Your assignment: Lines before the one containing "Given: Click the 过滤 filter icon" are left out; that line and every line after it, through the end of the records, are to be reproduced exactly.

════

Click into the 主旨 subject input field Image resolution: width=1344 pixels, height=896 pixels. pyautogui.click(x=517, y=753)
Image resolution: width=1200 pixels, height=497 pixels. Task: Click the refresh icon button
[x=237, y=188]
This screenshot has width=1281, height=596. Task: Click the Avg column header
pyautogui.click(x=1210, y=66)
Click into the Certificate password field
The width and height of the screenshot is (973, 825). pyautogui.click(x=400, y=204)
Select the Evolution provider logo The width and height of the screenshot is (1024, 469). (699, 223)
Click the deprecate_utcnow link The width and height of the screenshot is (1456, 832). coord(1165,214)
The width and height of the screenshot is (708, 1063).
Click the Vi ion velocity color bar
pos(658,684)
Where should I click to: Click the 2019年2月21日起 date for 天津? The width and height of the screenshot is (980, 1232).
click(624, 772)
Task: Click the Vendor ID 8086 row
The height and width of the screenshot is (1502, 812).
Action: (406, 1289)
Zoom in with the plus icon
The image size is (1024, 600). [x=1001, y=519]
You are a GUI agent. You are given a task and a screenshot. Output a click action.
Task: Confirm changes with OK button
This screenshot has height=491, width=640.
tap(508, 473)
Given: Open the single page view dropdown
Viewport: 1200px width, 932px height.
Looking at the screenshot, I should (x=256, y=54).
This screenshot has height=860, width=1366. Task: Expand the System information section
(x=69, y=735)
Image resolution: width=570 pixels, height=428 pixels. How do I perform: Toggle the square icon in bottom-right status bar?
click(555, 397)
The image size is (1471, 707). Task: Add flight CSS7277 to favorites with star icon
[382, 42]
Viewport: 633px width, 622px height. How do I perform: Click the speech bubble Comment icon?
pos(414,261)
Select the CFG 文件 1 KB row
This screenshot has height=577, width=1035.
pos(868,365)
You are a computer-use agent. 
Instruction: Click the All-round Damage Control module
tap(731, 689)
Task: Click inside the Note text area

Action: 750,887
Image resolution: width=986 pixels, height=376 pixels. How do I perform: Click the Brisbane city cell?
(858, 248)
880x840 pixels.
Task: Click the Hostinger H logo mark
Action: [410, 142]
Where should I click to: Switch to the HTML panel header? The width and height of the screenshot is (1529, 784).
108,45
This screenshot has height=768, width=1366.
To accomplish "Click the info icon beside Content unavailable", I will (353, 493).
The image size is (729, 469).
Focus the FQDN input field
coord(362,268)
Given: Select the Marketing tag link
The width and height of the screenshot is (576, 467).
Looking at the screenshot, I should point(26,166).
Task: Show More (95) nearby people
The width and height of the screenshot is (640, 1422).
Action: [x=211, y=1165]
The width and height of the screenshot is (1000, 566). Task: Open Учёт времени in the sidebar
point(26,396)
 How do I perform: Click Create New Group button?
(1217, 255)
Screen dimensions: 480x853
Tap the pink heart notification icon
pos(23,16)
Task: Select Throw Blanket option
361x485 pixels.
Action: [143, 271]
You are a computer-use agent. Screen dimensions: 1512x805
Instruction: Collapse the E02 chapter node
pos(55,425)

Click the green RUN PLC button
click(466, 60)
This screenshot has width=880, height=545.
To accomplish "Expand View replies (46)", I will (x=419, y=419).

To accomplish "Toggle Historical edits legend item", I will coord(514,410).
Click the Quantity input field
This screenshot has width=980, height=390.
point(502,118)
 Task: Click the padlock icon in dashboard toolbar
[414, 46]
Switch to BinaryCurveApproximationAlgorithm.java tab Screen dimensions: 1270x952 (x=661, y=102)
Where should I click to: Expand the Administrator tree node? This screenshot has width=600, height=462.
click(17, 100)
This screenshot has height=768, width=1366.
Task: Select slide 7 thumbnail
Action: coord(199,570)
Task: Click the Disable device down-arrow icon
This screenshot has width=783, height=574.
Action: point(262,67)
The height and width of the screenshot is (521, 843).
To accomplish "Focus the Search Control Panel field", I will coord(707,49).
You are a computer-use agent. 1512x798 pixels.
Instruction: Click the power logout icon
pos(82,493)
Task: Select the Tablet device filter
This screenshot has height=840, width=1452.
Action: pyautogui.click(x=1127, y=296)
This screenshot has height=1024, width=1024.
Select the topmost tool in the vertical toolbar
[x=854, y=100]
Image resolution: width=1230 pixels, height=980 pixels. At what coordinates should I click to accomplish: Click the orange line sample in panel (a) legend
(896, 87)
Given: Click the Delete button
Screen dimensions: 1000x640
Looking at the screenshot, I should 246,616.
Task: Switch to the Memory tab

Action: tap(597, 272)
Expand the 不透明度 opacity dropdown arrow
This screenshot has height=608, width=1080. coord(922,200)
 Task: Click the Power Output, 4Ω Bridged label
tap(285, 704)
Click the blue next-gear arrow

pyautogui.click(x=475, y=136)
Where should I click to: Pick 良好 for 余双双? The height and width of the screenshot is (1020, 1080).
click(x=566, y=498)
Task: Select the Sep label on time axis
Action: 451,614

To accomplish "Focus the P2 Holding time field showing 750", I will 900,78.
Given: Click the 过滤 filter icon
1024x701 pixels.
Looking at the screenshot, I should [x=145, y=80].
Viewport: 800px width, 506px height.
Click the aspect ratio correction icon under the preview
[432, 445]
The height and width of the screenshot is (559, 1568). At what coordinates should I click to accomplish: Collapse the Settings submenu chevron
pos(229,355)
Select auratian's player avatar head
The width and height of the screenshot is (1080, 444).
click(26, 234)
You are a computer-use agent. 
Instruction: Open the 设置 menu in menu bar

════

Output below:
Given: Click the 过滤 filter icon
1024x701 pixels.
Looking at the screenshot, I should [x=145, y=80].
Viewport: 800px width, 506px height.
Click the aspect ratio correction icon under the preview
[432, 445]
The height and width of the screenshot is (559, 1568). At what coordinates should I click to accomplish: Collapse the Settings submenu chevron
pos(229,355)
Select auratian's player avatar head
The width and height of the screenshot is (1080, 444).
click(26, 234)
You are a computer-use agent. 
Instruction: Open the 设置 menu in menu bar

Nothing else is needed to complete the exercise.